ゆるテックノート

Data integrity checks

A field guide for “Is this file intact and authentic?” when distributing or transferring data.

What to use when

Pick the tool by goal: detecting corruption vs detecting tampering.

Comparison

Method Strength Weakness / caution Typical use
Hash (SHA-256, etc.) Low collision, fast equality check. Not tamper-proof if the hash itself is replaced. MD5/SHA-1 are weak. Release checks, dedup, ETag generation.
Checksum (CRC32, etc.) Very fast; good for transmission errors. Weak against intentional tampering; CRC32 collides easily. Protocol error detection, lightweight log/file checks.
Digital signature (public key) Hash + private key proves origin and integrity. Key management required; heavier workflow. Software distribution, package signing, important documents.

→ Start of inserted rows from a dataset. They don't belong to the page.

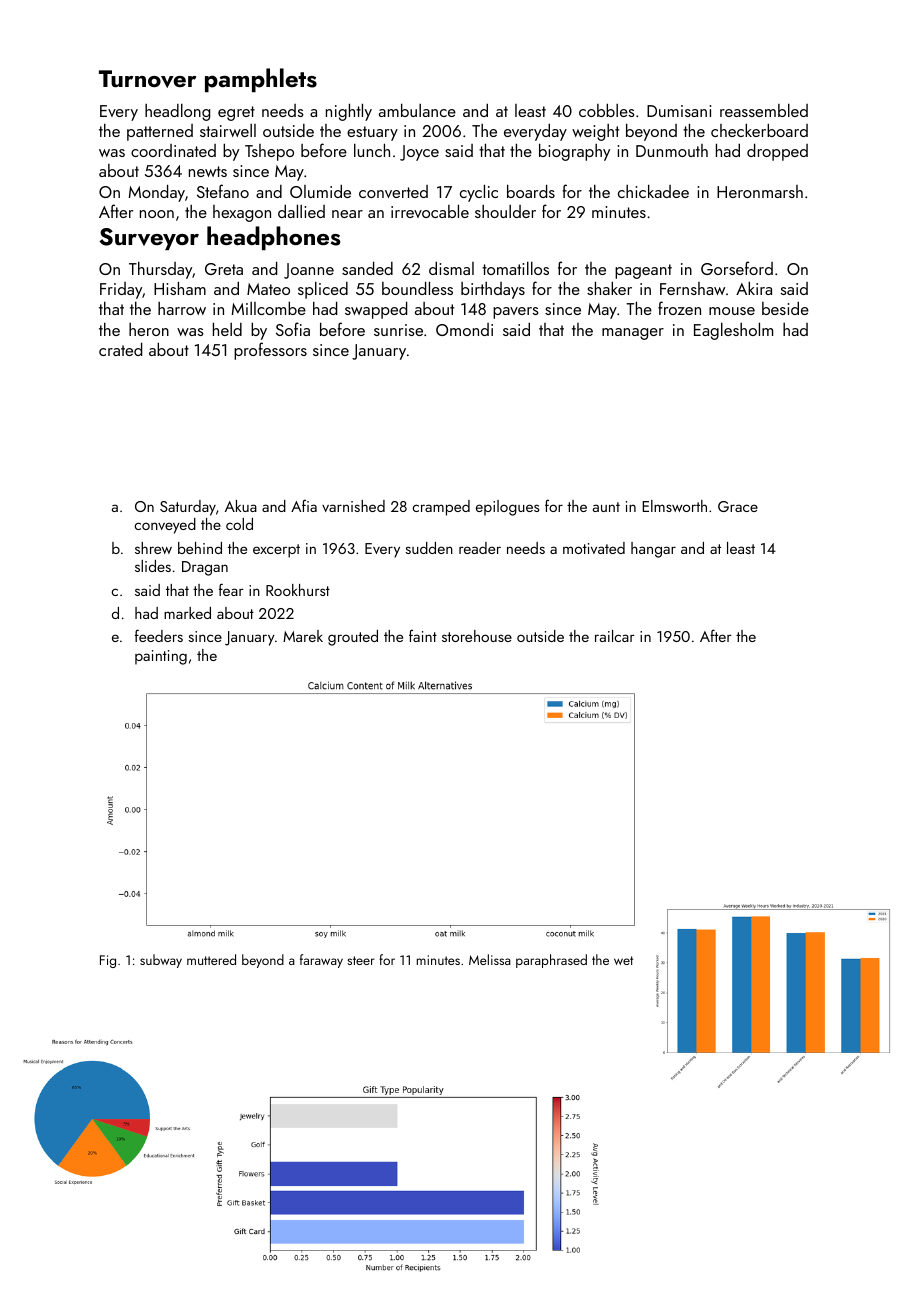  What do you see at coordinates (606, 507) in the image?
I see `aunt` at bounding box center [606, 507].
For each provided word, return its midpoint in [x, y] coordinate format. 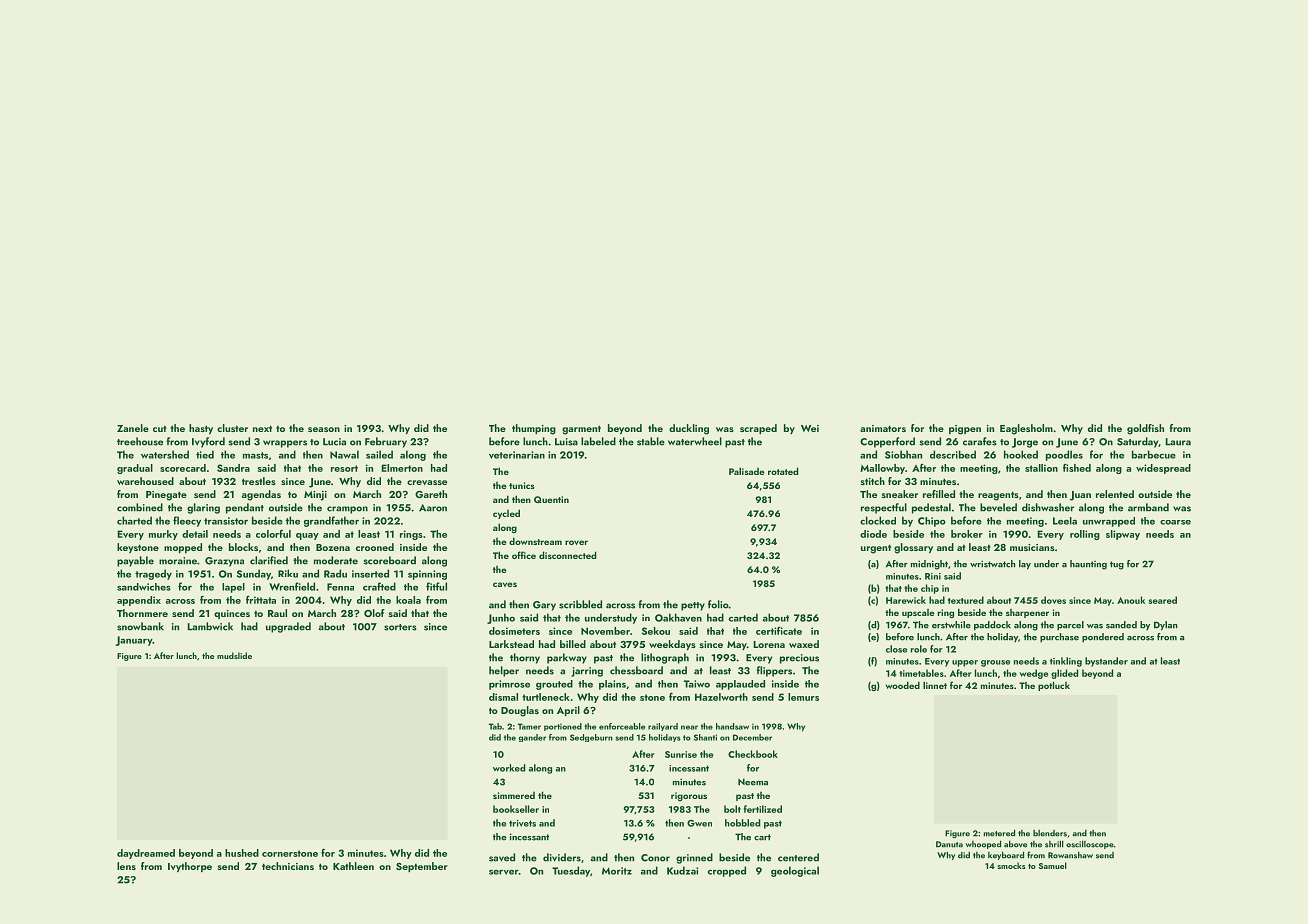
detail [195, 534]
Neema [753, 782]
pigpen [965, 430]
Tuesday [571, 871]
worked [509, 768]
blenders [1050, 833]
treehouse [140, 441]
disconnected [568, 555]
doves [1053, 600]
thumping [534, 429]
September [422, 867]
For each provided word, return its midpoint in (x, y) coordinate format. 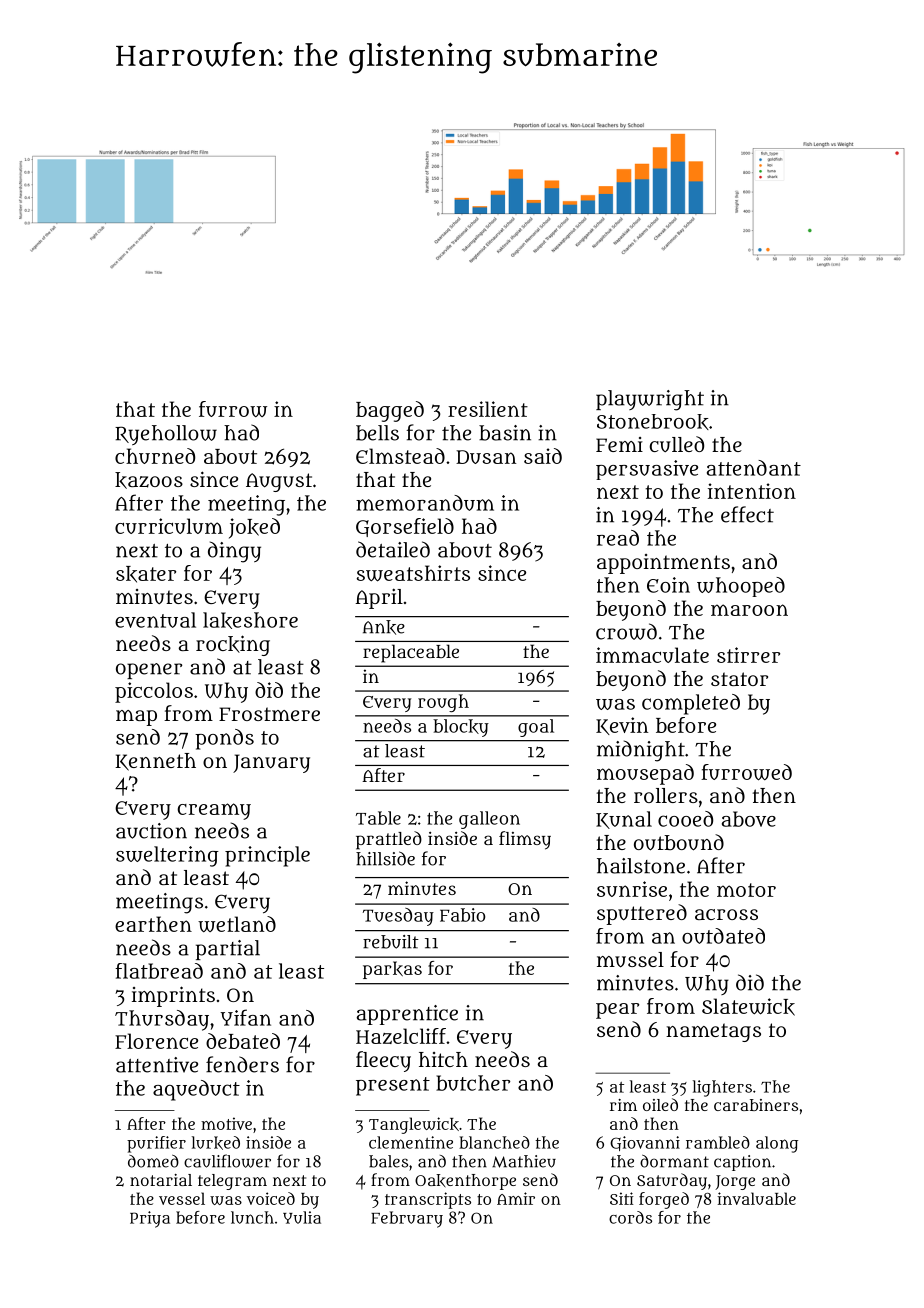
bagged (390, 411)
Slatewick (748, 1007)
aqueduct (196, 1090)
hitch (443, 1059)
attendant (754, 468)
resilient (488, 409)
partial (228, 950)
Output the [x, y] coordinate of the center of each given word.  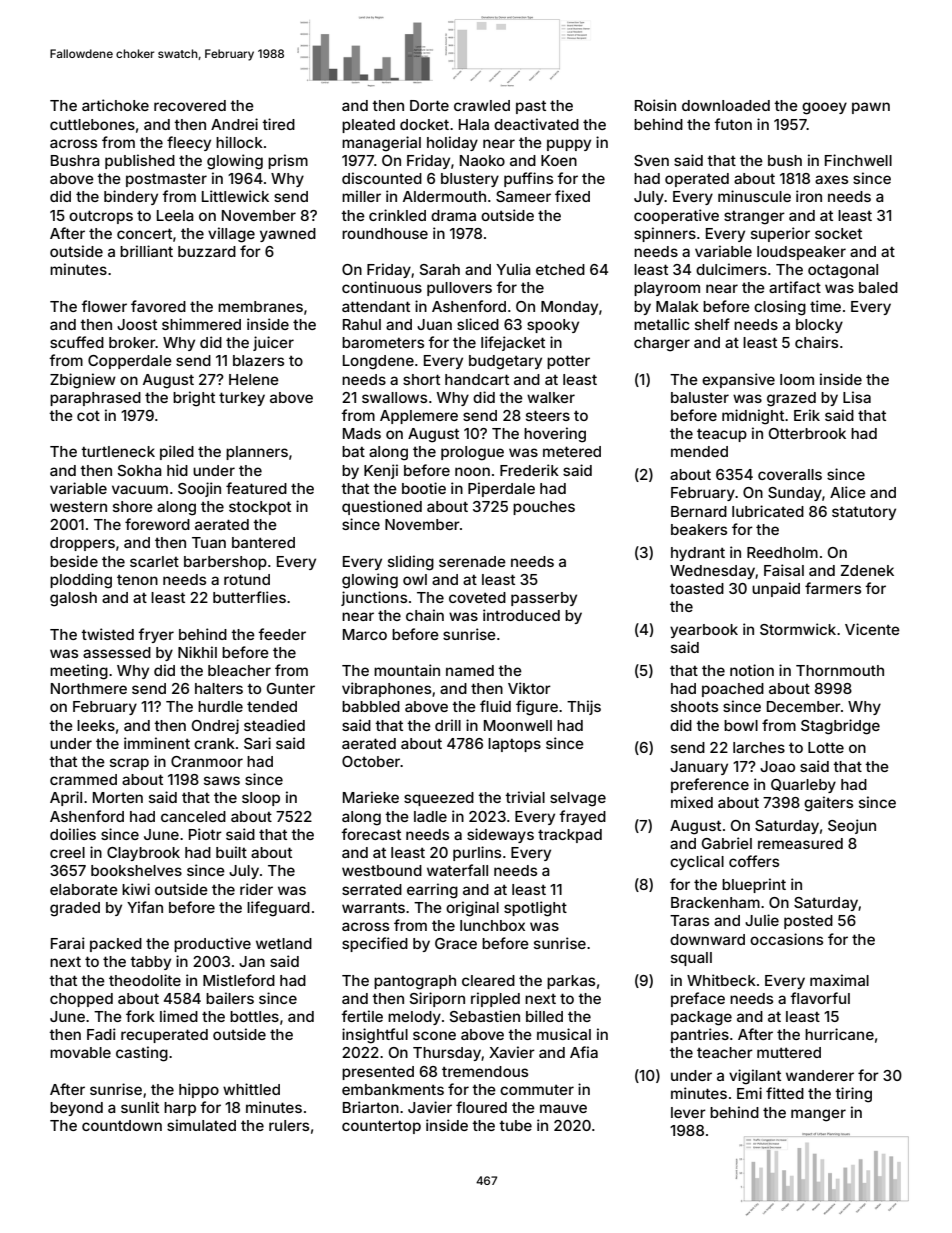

Basic workflow for downloads/transfers

Reduce corruption and tampering risk with these steps.

On the receiving side

  • Obtain the publisher’s hash (SHA-256, etc.) over HTTPS or a signed release note.
  • Compute the file hash locally and compare.
  • If tampering matters, verify a signature (PGP, minisign, sigstore, etc.) and validate the public key source.
  • For archives, hash after extraction too to detect corruption inside the archive.

On the publishing side

  • Publish at least SHA-256; avoid MD5/SHA-1 alone.
  • For sensitive artifacts, sign them and offer multiple channels for the public key (site + repo + key server).
  • For large sets, provide per-file hashes or a manifest to narrow retransmits.

Choosing a hash

Balance security and speed.

Guidelines

  • Integrity for releases: SHA-256 is the standard; BLAKE2/3 for speed.
  • Signatures: SHA-256 or SHA-384/512 with an appropriate signature scheme.
  • MD5/SHA-1 lack collision resistance—only keep them for legacy alongside a stronger hash.

Common pitfalls

Integrity requires trustworthy channels, not just hashes.

Checklist

  • If the hash is delivered over an untrusted channel, tampering goes undetected. Use HTTPS or signed notes.
  • Hash changes with line endings or permission bits; fix packaging (ZIP/TAR) to stabilize.
  • S3 ETag may not be MD5 for multipart uploads—know the provider’s rules before relying on it.
  • Signature verification depends on trusting the public key (Web of Trust, pinned keys). A swapped key nullifies the check.

Takeaway

Use hashes/checksums to catch corruption, signatures to catch tampering and prove origin. Secure the delivery channel and key distribution to make the checks meaningful.